Grilled Stuffed Peppers
After hearing the recipe described at a local Italian restaurant, I decided to try to make these peppers at home. Everyone enjoyed the pretty green “shells” brimming with a hearty filling.
Total TimePrep: 30 min. Grill: 30 min.
- 3 large green peppers
- 1 large tomato, peeled, seeded and chopped
- 1 cup shredded part-skim mozzarella cheese
- 1/4 cup grated Parmesan cheese
- 2 tablespoons minced fresh basil
- 2 teaspoons dried oregano
- 1-1/2 pounds Johnsonville® Ground Mild Italian sausage
- Additional shredded part-skim mozzarella cheese
- Cut peppers in half lengthwise; remove stems and seeds. Set aside.
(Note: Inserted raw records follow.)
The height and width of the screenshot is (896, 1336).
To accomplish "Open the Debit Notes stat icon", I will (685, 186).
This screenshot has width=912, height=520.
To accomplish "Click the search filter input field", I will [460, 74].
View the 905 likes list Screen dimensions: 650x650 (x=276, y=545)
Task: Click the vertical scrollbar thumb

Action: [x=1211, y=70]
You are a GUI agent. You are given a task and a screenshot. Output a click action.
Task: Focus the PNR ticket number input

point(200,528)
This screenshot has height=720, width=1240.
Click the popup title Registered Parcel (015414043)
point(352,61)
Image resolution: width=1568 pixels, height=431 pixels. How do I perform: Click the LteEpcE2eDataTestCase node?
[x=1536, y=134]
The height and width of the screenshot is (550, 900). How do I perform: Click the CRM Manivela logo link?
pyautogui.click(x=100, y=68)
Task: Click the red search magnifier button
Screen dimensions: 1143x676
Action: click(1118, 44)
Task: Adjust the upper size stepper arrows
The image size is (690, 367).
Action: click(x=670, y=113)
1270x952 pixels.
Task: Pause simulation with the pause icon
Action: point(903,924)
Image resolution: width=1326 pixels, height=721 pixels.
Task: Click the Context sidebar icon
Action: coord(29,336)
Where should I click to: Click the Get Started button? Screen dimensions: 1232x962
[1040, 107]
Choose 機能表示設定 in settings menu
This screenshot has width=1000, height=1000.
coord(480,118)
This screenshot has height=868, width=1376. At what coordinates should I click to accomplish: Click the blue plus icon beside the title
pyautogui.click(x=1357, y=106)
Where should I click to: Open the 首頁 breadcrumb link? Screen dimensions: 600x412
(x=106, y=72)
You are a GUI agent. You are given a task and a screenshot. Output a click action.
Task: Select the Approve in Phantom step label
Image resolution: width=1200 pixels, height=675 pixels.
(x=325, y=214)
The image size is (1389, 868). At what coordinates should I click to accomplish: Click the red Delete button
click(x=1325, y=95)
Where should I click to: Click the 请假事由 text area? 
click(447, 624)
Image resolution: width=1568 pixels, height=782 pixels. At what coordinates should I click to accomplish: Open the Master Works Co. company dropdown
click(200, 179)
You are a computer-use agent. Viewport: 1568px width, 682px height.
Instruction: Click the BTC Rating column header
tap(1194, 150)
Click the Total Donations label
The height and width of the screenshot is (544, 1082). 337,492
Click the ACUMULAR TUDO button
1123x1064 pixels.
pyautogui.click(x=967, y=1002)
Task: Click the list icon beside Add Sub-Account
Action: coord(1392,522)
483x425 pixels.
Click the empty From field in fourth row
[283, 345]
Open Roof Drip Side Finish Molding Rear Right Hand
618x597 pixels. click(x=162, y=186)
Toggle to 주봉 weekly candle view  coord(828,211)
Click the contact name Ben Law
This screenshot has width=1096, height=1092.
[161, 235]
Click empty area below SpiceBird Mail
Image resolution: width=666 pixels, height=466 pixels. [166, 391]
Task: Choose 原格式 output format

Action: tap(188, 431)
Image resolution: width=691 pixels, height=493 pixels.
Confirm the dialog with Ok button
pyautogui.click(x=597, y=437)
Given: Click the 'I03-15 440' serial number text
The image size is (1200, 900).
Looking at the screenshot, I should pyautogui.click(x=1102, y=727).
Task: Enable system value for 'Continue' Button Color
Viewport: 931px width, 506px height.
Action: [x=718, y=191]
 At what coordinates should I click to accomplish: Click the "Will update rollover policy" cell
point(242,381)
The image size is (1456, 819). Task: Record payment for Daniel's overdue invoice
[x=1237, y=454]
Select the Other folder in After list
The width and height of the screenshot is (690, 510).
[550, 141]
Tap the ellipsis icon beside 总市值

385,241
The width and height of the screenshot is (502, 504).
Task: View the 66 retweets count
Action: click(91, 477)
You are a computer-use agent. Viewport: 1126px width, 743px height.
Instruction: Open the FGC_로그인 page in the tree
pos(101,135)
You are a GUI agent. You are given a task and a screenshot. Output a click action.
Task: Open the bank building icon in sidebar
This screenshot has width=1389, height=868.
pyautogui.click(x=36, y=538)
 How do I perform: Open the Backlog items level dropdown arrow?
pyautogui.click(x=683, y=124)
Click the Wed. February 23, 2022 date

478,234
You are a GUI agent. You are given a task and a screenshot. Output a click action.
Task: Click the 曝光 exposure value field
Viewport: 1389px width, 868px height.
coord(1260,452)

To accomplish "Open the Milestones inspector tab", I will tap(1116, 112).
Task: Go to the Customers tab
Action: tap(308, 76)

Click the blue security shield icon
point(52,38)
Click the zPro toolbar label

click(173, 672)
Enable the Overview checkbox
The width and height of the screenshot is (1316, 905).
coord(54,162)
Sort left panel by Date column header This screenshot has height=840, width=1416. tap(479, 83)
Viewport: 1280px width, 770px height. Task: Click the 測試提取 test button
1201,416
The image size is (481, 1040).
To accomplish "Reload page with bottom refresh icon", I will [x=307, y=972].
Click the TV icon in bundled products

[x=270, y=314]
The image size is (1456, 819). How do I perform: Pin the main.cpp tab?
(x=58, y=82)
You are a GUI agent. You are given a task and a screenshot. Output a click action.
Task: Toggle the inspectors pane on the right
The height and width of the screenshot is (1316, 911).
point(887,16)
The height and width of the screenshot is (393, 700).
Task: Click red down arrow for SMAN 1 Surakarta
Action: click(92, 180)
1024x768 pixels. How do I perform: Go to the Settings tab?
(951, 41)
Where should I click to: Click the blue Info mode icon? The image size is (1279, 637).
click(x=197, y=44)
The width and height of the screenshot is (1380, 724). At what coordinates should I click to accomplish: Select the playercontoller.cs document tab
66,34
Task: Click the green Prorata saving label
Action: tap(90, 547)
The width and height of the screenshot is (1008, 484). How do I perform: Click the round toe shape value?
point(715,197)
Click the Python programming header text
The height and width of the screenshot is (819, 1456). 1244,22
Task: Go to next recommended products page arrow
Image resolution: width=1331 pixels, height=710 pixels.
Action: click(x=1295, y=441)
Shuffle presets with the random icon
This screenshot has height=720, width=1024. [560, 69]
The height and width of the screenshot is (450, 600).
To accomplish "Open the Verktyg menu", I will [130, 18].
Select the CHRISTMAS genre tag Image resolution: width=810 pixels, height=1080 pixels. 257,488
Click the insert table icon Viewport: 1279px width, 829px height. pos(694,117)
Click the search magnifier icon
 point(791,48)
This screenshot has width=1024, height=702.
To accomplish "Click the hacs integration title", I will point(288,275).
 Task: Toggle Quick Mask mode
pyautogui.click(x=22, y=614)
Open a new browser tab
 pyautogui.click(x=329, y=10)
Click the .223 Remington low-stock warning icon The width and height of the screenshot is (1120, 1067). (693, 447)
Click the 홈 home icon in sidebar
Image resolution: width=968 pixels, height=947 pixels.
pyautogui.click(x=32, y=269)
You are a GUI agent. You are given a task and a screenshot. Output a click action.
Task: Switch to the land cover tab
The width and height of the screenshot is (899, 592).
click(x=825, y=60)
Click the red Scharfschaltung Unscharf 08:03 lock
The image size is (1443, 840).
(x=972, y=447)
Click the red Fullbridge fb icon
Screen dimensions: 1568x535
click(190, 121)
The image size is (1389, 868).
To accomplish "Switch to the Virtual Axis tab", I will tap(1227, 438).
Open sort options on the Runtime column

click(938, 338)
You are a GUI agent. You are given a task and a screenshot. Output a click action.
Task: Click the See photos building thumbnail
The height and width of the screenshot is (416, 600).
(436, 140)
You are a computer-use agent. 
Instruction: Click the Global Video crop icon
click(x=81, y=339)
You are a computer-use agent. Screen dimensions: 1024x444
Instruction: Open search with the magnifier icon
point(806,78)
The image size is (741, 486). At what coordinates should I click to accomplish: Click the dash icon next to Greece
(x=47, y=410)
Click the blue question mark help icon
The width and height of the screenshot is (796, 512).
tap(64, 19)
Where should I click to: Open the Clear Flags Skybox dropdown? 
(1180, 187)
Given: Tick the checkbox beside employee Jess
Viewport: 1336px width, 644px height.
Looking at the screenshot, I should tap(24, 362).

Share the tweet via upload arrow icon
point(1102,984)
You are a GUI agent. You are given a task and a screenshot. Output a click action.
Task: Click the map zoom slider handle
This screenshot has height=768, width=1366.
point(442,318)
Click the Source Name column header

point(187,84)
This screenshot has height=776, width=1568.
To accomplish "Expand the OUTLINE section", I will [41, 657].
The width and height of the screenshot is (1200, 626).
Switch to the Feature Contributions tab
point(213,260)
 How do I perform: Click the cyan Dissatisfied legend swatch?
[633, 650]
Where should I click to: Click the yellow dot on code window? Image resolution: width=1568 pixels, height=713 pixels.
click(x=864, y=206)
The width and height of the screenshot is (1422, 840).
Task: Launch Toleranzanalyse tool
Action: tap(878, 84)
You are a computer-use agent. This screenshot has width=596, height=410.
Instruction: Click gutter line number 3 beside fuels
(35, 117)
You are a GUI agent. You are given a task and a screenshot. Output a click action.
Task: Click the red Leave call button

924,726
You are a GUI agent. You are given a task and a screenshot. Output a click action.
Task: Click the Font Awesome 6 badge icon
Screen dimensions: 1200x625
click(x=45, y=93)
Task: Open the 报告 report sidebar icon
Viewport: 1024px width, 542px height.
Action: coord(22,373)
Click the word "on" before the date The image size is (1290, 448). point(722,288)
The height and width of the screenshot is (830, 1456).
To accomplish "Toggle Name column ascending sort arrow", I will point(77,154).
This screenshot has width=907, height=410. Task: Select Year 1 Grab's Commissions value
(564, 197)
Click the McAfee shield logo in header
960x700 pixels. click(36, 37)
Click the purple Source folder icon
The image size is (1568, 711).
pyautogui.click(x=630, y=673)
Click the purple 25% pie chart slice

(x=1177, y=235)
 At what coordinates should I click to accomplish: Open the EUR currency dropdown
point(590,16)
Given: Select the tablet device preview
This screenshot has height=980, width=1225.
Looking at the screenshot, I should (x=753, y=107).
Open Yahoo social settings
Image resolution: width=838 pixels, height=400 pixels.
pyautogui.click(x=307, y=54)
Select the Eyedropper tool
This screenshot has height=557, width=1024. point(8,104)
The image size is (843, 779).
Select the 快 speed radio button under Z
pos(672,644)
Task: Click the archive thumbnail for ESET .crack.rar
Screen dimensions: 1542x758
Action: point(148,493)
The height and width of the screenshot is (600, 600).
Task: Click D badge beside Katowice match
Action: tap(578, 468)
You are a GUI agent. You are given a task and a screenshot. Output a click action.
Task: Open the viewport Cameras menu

In a large bowl, combine the tomato, cheeses, basil and oregano. Crumble sausage over mixture and mix well. Spoon into pepper halves.
- Prepare grill for indirect heat, using a drip pan. Place peppers over drip pan. Grill, covered, over indirect medium heat for 30-35 minutes or until sausage is no longer pink and peppers are tender. Sprinkle with additional cheese.
Nutrition Facts1 each: 479 calories, 40g fat (15g saturated fat), 100mg cholesterol, 972mg sodium, 7g carbohydrate (3g sugars, 2g fiber), 23g protein.